I became more involved in the organisation’s areas of work in 2002 when I decided to step out in faith and left the international news agency where I had been employed. It was a time when I harboured many questions inside about ‘what could I do’ and ‘what would I do’ without the security blanket of a full-time job.
GL and the Media Institute of Southern Africa (MISA) were in the throes of putting together teams of country researchers for the first baseline study on gender in the media in Southern Africa. Gender and the media had been a core component of my management work within the international news agency and the then Federation of African Media Women-SADC office in Zimbabwe asked me to help coordinate and do the research for the Gender and Media Baseline Study (GMBS) in Zimbabwe.
This was the beginning of my research journey with GL which flourished into my being a part of several gender and media research projects and products. I have learnt how to not only develop research methodologies and methods for shinning a gendered lens on the media, but my writing and analysis skills became sharpened. The gender and media research projects I have been associated with in GL helped me to identify a passion and love for research that I did not quite realize was in me. And in 2006, I applied for and was accepted into an MPhil programme in Social Science Methods at Stellenbosch University in South Africa to academically train at a graduate level to be a researcher. I can say with certainty that it was GL that sent me towards this particular degree, because through the organisation’s work, I found one of my passions.
But gender and media research was not the only part of the ride.
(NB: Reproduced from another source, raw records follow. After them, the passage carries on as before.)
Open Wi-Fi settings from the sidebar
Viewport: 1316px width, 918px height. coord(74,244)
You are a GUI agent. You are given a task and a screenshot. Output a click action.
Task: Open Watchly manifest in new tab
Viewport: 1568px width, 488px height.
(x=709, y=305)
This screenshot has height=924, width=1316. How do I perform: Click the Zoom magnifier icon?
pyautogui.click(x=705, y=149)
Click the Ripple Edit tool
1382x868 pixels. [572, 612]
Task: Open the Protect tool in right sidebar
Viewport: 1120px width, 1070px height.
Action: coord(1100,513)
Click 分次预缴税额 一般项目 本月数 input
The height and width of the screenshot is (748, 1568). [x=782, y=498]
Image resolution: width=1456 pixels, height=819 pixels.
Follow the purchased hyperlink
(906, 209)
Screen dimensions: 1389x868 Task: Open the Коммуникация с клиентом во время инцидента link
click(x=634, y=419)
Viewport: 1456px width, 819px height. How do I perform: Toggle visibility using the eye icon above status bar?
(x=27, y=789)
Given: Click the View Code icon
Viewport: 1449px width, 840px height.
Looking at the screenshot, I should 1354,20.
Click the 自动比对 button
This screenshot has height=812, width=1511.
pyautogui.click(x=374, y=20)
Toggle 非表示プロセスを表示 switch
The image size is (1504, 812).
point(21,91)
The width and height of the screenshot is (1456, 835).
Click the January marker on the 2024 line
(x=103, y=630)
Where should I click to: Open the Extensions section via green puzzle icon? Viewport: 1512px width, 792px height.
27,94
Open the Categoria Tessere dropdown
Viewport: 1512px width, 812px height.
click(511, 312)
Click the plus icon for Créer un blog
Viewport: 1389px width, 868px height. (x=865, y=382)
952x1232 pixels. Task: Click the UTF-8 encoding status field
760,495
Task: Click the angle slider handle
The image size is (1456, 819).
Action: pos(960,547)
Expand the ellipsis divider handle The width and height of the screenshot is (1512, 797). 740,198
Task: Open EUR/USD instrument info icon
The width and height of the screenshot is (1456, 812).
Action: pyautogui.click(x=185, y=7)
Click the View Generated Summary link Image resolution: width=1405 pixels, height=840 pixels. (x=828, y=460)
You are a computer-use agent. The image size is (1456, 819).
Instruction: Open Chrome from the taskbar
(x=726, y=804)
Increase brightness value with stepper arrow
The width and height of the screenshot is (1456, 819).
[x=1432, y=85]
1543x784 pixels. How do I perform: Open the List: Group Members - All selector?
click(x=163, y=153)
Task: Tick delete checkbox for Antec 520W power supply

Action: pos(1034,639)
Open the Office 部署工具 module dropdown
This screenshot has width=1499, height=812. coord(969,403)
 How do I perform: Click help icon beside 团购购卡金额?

Colleen and her team thought I had something else to offer, and I became involved in the conception and production of training manuals for the media and non-governmental organisations on various issues, and I began a journey throughout Southern Africa facilitating and training media and civil society groups. This journey has taken me to 11 of the 15 countries in the Southern African Development Community (SADC) and to almost every province in South Africa. Tertiary institutions in the region with media and journalism education programmes such as the Polytechnic of Namibia (PON) and the Zambia Institute of Mass Communications (ZAMCOM) became second homes for me. Amazingly, I first met the current ZAMCOM Director when he was a lecturer in photography at the institute.
The best learning on my journey with GL has been the knowledge, inspiration, the grace of acceptance and sharing of information from the multitudes of people I have encountered in every country. Just as one example, during my jaunts to conduct communications and media workshops with civil society on gender and HIV and AIDS, and gender-based violence, I remember many lunch-times where South African women and men shared their hopes and dreams for their country and even gave me insights into their daily lives and work. It is a privileged when people invite you into their lives.
I have been part of GL’s governance structure as a member of the Board for eight years with some of the most amazing, gifted and humble women and men. But here I want to write about my journey in using my skills and knowledge, when called upon throughout the past eight years. This journey has given me an invaluable education. If institutions of higher education did award doctorate degrees for knowledge gained through hands-on experience, then I am sure my train journey with GL would put me at the head of the class!
Pat Made is the former director of Inter Press Service and an independent media researcher and trainer. She is a founding GL Board Member.